In a testosterone sea full of rippled physiques and muscle mania, Perona was the one with the long and flowing blonde locks. She was the only girl on the mats.
No big deal, said the 103-pounder from George Wythe High School.
"Basically, I look at it as if I'm just like one of the guys," Perona said. "I mean, I clip my nails shorter, that's about the only difference. I do paint my toenails before every match, so I'm probably the only one who does that. And I'm almost definitely the only one with their toenails painted pink."
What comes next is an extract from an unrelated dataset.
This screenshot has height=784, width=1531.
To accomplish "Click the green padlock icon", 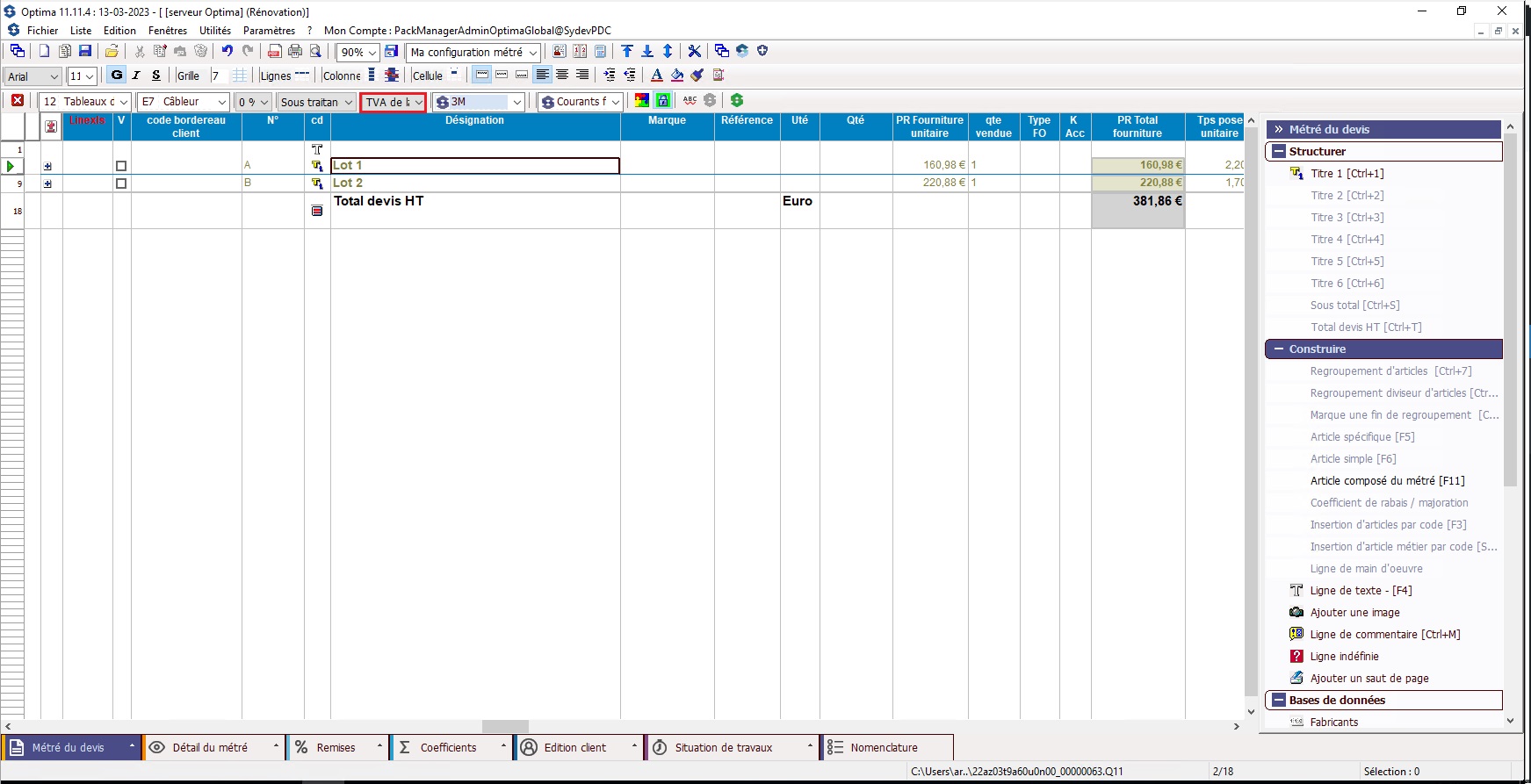I will tap(663, 101).
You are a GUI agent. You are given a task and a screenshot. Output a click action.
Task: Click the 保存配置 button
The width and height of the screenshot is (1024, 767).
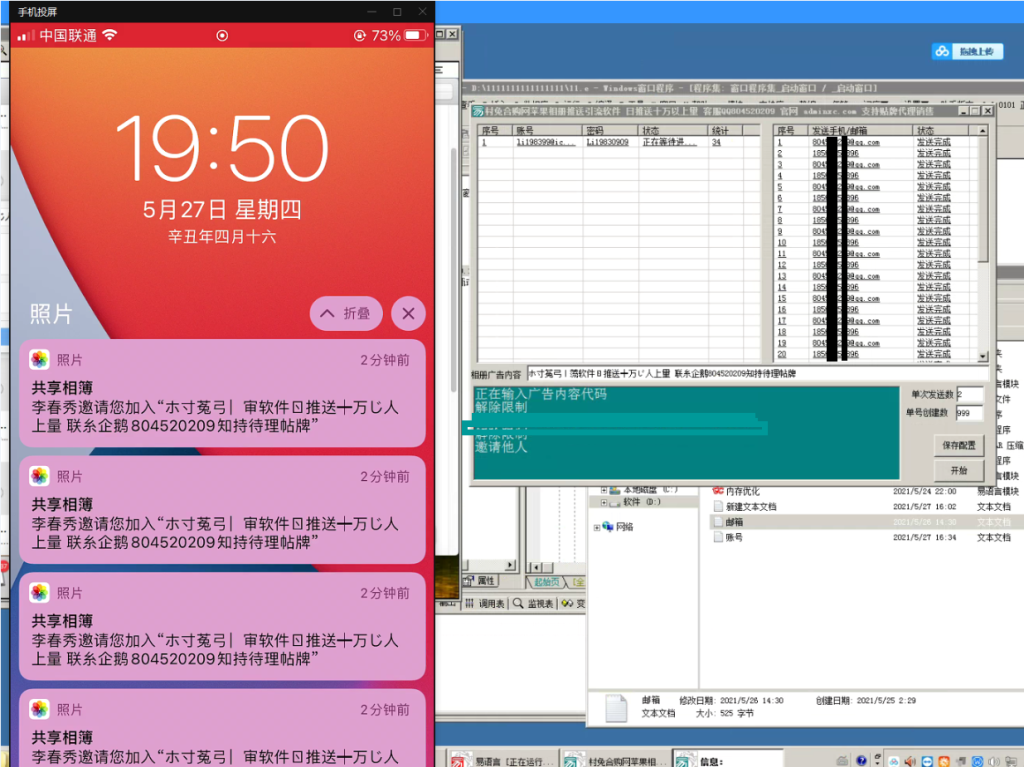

Sounds like a safe pin there.
Only the third female wrestler ever to participate in a Virginia state wrestling tournament, Perona came agonizingly close to rewriting history Friday afternoon. She had Parry McCluer's Brandon Cash in prime position for a pin in their first-round Group A consolation match, only to let him escape.
"I thought I had him," Perona said. "That was my big chance and I let it get away."
As 99.9 percent of the house expected, Cash eventually became money, pinning Perona's shoulders to the canvas a minute later.
"Hadley was so close, so close to making history as the only girl to ever win a match in a state tournament," said Maroons coach Trey Jones, shaking his head. "Just a little different move here or there and she maybe could have won both of those matches today."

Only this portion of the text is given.